Automobile manufacturing company of Indonesia

Isuzu Astra Motor Indonesia (IAMI) is a joint venture automobile and commercial vehicle manufacturer with headquarters in Jakarta, Indonesia. The company was founded in April 2008 and is the successor of the previous Isuzu manufacturer, Pantja Motor, founded in May 1974.

After nearly two years of construction, the new plant was opened in the summer of 1976. Isuzu Gemini was the entry-level model. In the commercial vehicle sector, it ranked the brand new model of Isuzu Elf and the Isuzu Forward, here ever since sold as the Isuzu Borneo. The first SUV was manufactured in 1980, Isuzu P'up, a sister model of the Japanese Isuzu Faster.

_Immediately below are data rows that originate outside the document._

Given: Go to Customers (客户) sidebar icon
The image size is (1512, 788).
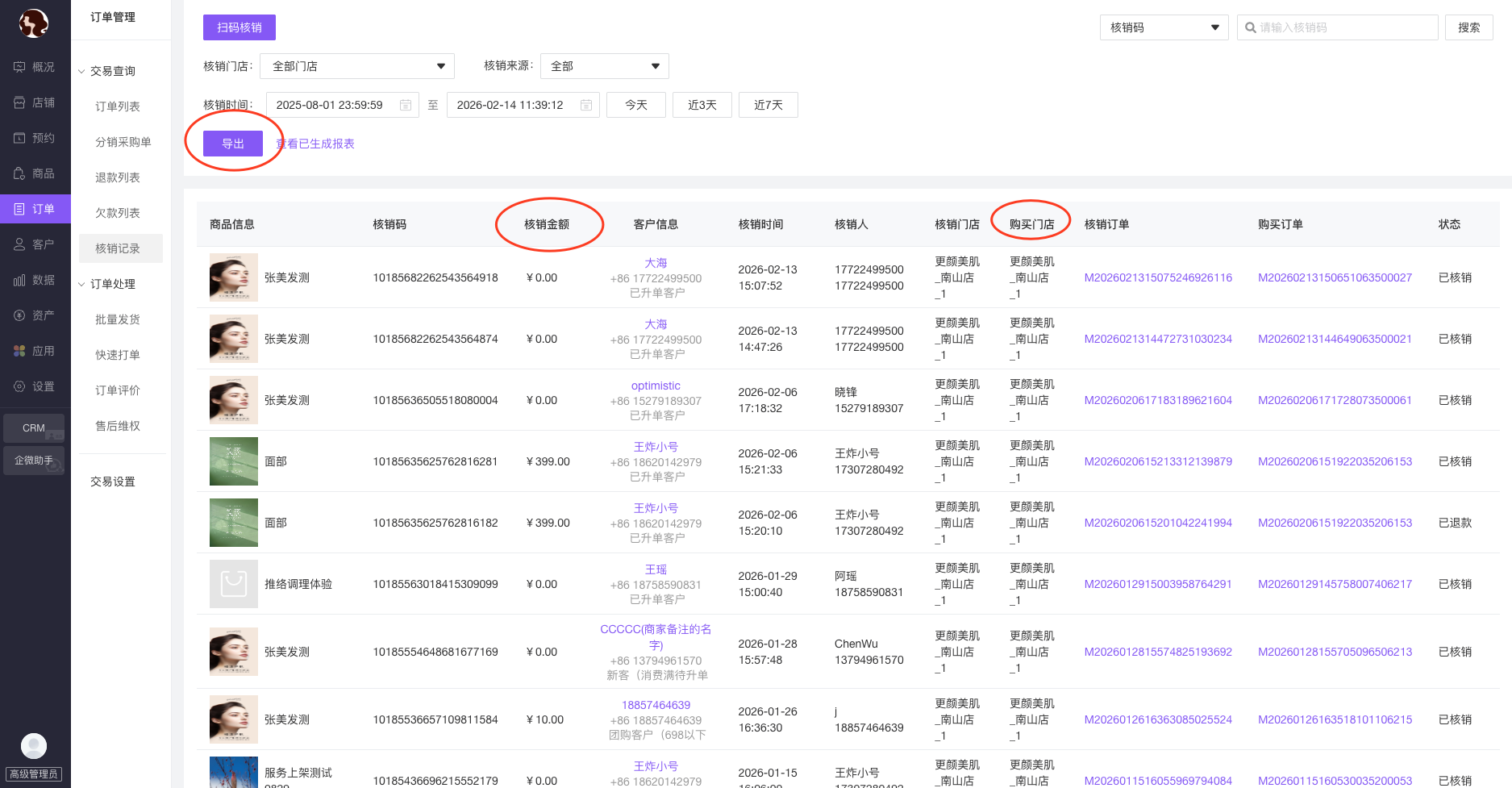Looking at the screenshot, I should (19, 244).
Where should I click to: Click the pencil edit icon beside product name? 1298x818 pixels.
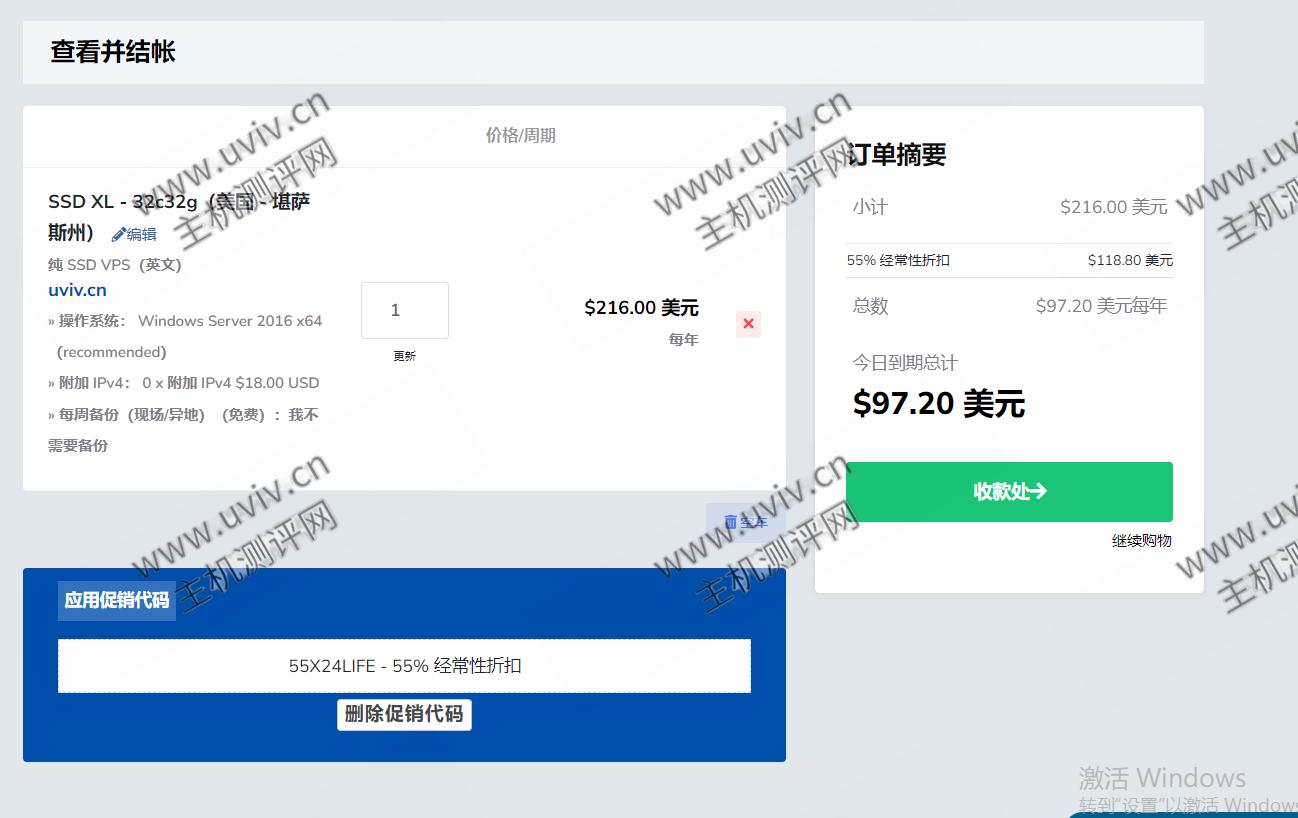click(x=119, y=234)
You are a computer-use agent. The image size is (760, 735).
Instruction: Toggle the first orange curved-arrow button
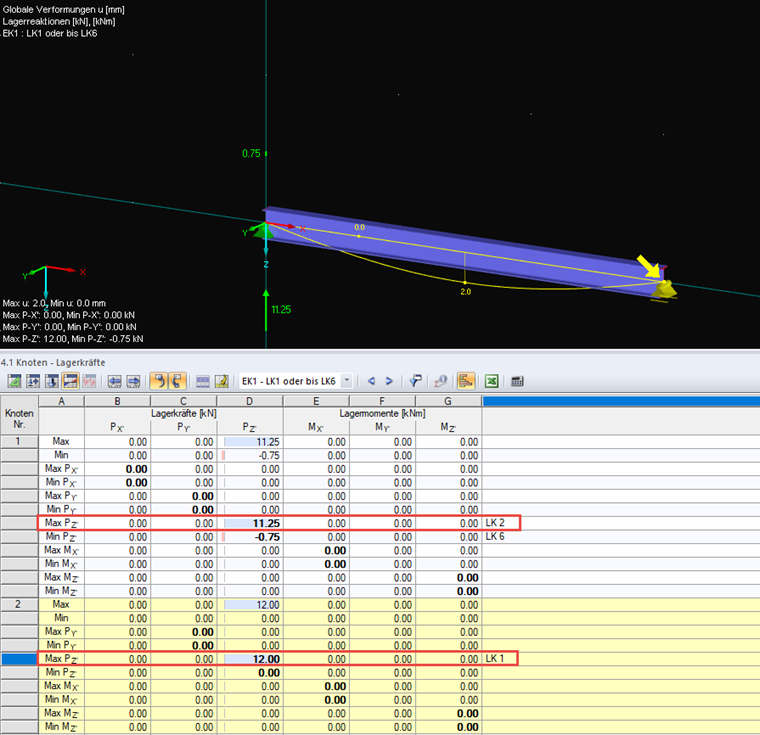coord(158,381)
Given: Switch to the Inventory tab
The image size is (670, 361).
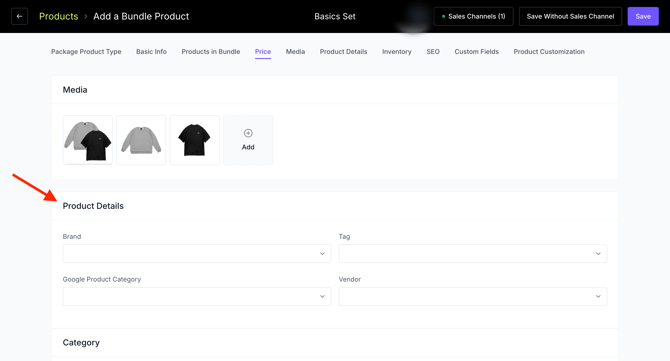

The Isuzu Trooper, which since 1988 in Indonesia has been built. On the local market, the Isuzu Panther was a direct competitor for the Toyota Kijang. In the commercial vehicle sector in 1997, then the Isuzu C series was included. This is the only heavy-duty truck model of Isuzu's in the Indonesian market.

Isuzu Astra Motor Indonesia has a 33.7% stake of PT. Mesin Isuzu Indonesia (MII), a Bekasi based company that manufactures and distribute diesel engines and related parts.

== Current models ==
- Isuzu Giga (1976–present)
- Isuzu Elf (1976–present)
- Isuzu D-Max (2009–present, Thailand-sourced)
- Isuzu MU-X (2014–present, Thailand-sourced)
- Isuzu Traga (2018–present)

== Former models ==
- Isuzu Gemini (1976–1986, Japan-sourced)
- Isuzu P'up (1980–1990)
- Isuzu Florian (1983–1989, Japan-sourced)
- Isuzu Trooper (1984–1995)
- Isuzu Panther (1991–2020)
- Isuzu Pickup (1991–2020)
- Isuzu Bison (2010–2018, consignation from Mitsubishi Motors)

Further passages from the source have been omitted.